Sinds vele jaren omarm ik het economisch liberalisme, met name de sociale markteconomie. De vrije markteconomie heeft helaas de neiging om monopolies en oligopolies te creëren. Op zich logisch want winstmaximalisatie is nog vaak het uitgangspunt van ondernemingen. Tegenwoordig is er een stroming van persoonlijk liberalisme: het individu bepaalt en de overheid faciliteert.
Het persoonlijk liberalisme van D’66 en VVD staat haaks op de uitgangspunten van confessionele partijen, zoals CDA, CU en SGP. Dit verklaart deels de langdurige formatiebesprekingen. Daar waar het economisch liberalisme partijen verbindt, splijt het persoonlijk liberalisme.
Het omarmen van de dood in plaats van het leven, creëert bovendien principiële tegenstellingen. Het omarmen van de dood blijkt uit liberale wetsvoorstellen als abortusgrens, embryokweek, en voltooid leven. Deze 3 liberale voorstellen kiezen tegen het leven en voor de dood.

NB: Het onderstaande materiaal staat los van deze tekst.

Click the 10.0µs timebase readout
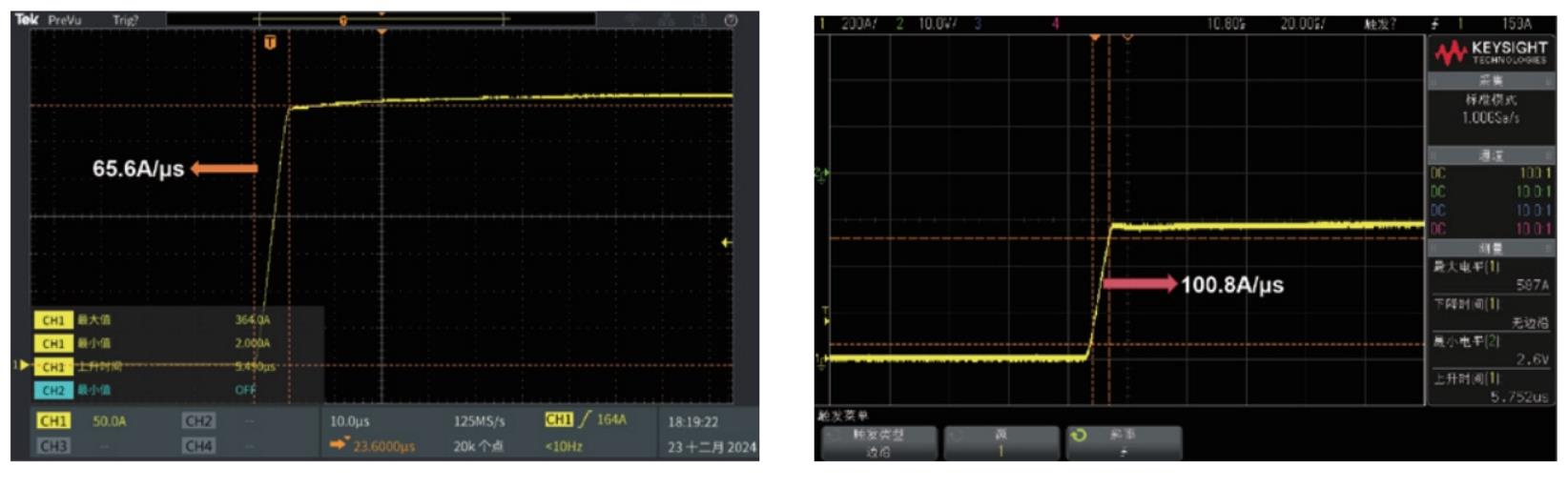 click(x=349, y=420)
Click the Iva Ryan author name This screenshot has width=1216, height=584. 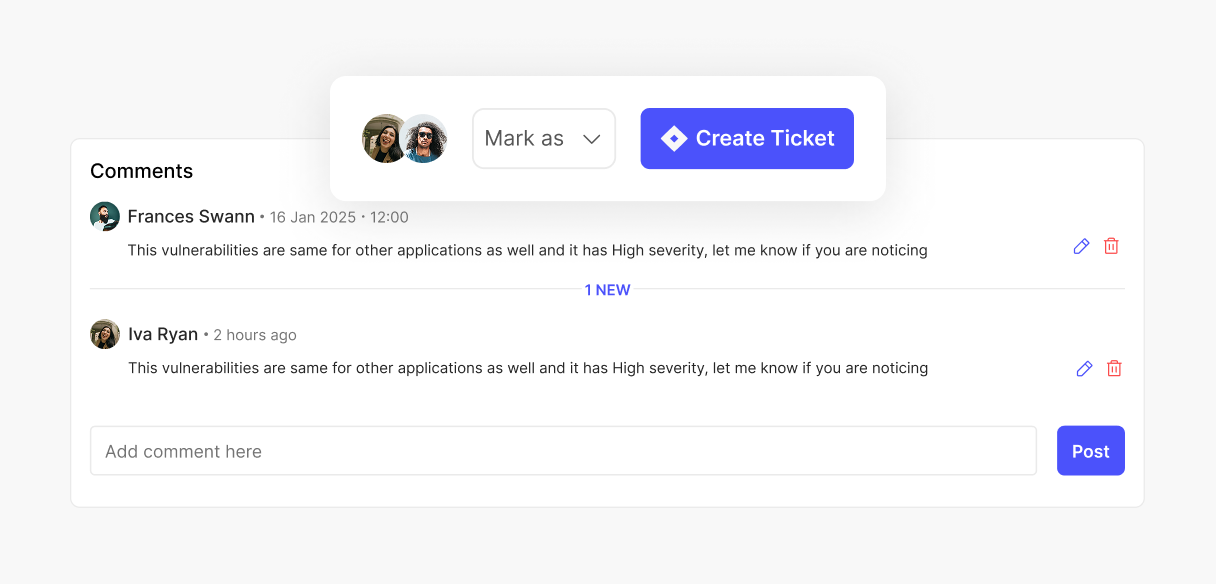click(x=163, y=335)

Liberalen vinden dat religie een persoonlijke keuze is, die anderen niet opgedrongen moet worden. Het persoonlijk liberalisme doet echter weinig anders, bijv. inzake verplichte orgaandonatie. Waar zit de persoonlijke vrijheid in de Wet op de Orgaandonatie? Die zit uiteindelijk enkel en alleen in een NEE registratie want anders bepaalt de overheid jouw JA.

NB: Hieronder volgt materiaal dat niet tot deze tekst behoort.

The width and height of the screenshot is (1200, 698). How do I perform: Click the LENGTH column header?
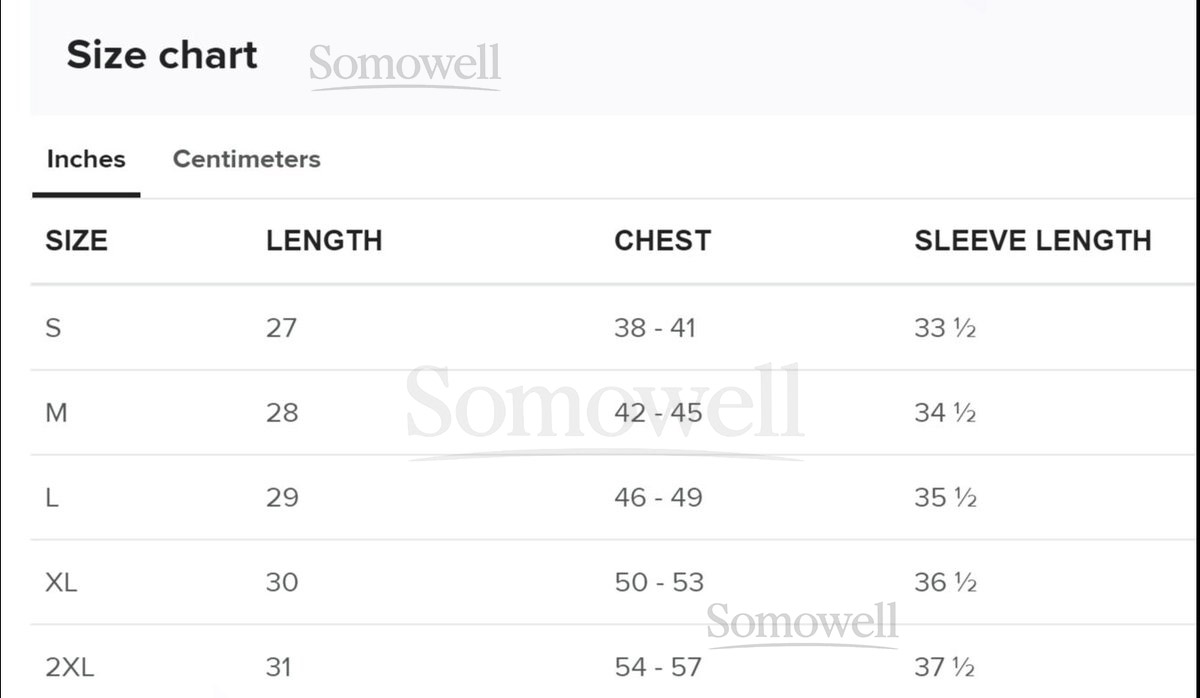pos(324,240)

Het meerouderschap is nog zo’n liberaal lifestyle voorstel. Als drie (3) of meer ouders een wettelijke mogelijkheid wordt, dan zal elke toekomstige variant mogelijk worden, inclusief mens en robot. Er zijn nu al mensen die beweren verliefd te zijn op hun robot. De keuzevrijheid bij een huwelijk tussen mens en robot is de volgende stap. De liefde tussen mens en AI robots is al uitgangspunt voor enkele intrigerende films: Her (2013, IMDb) en Ex Machina (2014, IMDb).

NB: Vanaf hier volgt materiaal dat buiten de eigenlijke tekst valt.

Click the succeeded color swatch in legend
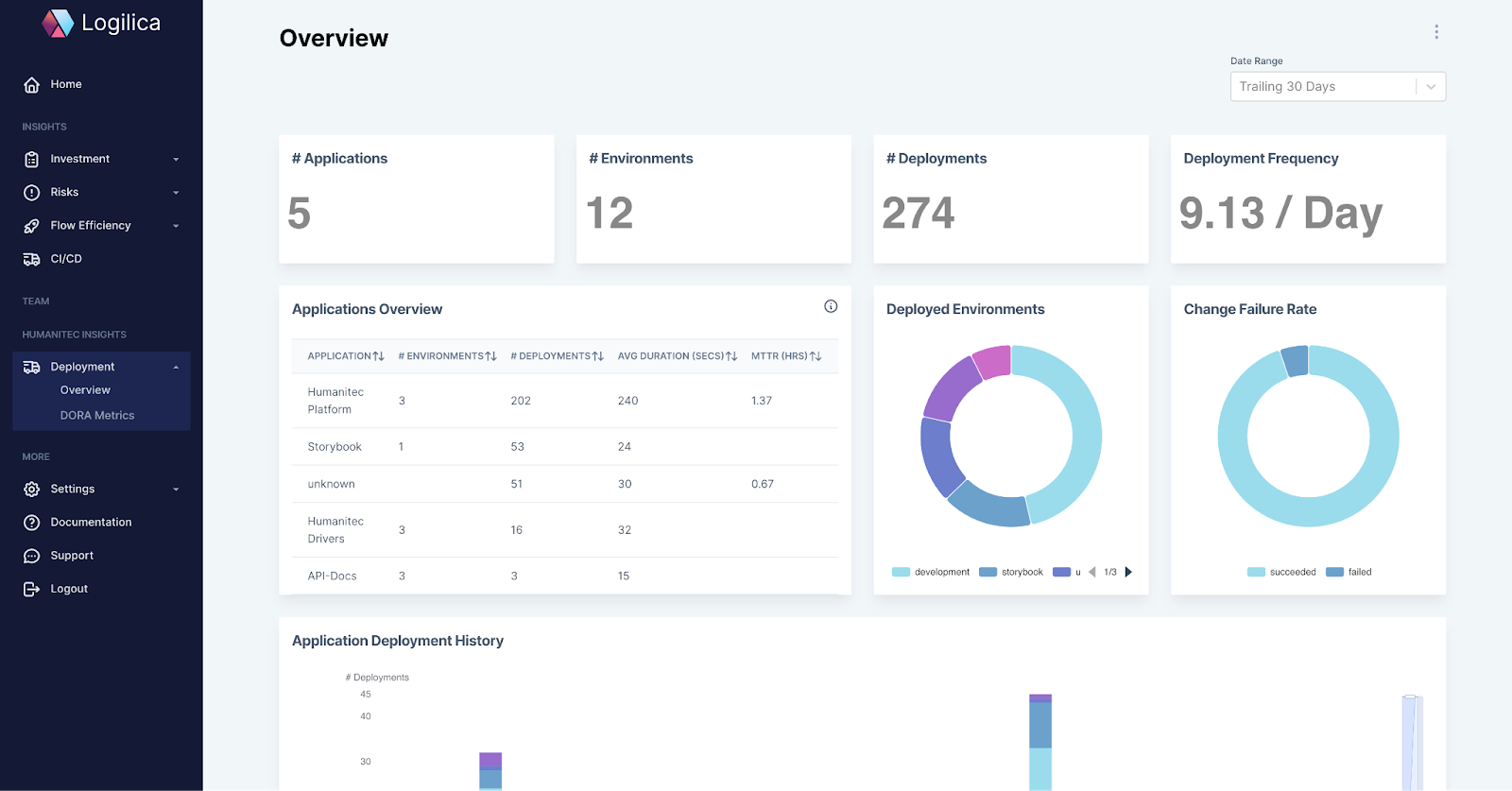The image size is (1512, 791). coord(1256,572)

De toenemende wettelijke regelgeving ten aanzien van allerlei vormen van persoonlijke lifestyle keuzes baart mij zorgen. De nadruk op uitzonderingen creëert steeds meer frictie met de gemene deler. Het gaat nu vooral om (de persoonlijke keuzes en vrijheden van) het individu en niet zozeer (de persoonlijke keuzes en vrijheden van) de samenleving.
De bemoeizucht van de liberalen met de samenleving doet mij denken aan de bemoeizucht van socialisten met de economie. Het eindresultaat is daarmee – waarschijnlijk – voorspelbaar. Een samenleving is echter niet gelijk aan het totaal van de individuen. Er dient ook nog te worden samen geleefd. Het concept van individu en samen(leving) botst daarom vaak.
Mogelijk is de liberale politieke keuze voor persoonlijke lifestyle keuzes c.q. vrijheden een electorale niche – en dus politieke marketing. Mogelijk hebben liberale politici een (te) grote afstand tot de samenleving. Mogelijk vertegenwoordigen liberale volksvertegenwoordigers vooral bepaalde specifieke segmenten in de samenleving.
Het kiezen voor de belangen van individuen is het kiezen tegen de belangen van de samenleving. Mogelijk verklaart dit de toenemende polarisatie in Westerse samenlevingen. Een minder positieve uitleg is dat liberale politici gewoon niet weten waar een samenleving voor staat. Deze taak lag voorheen namelijk altijd bij confessionele en socialistische partijen.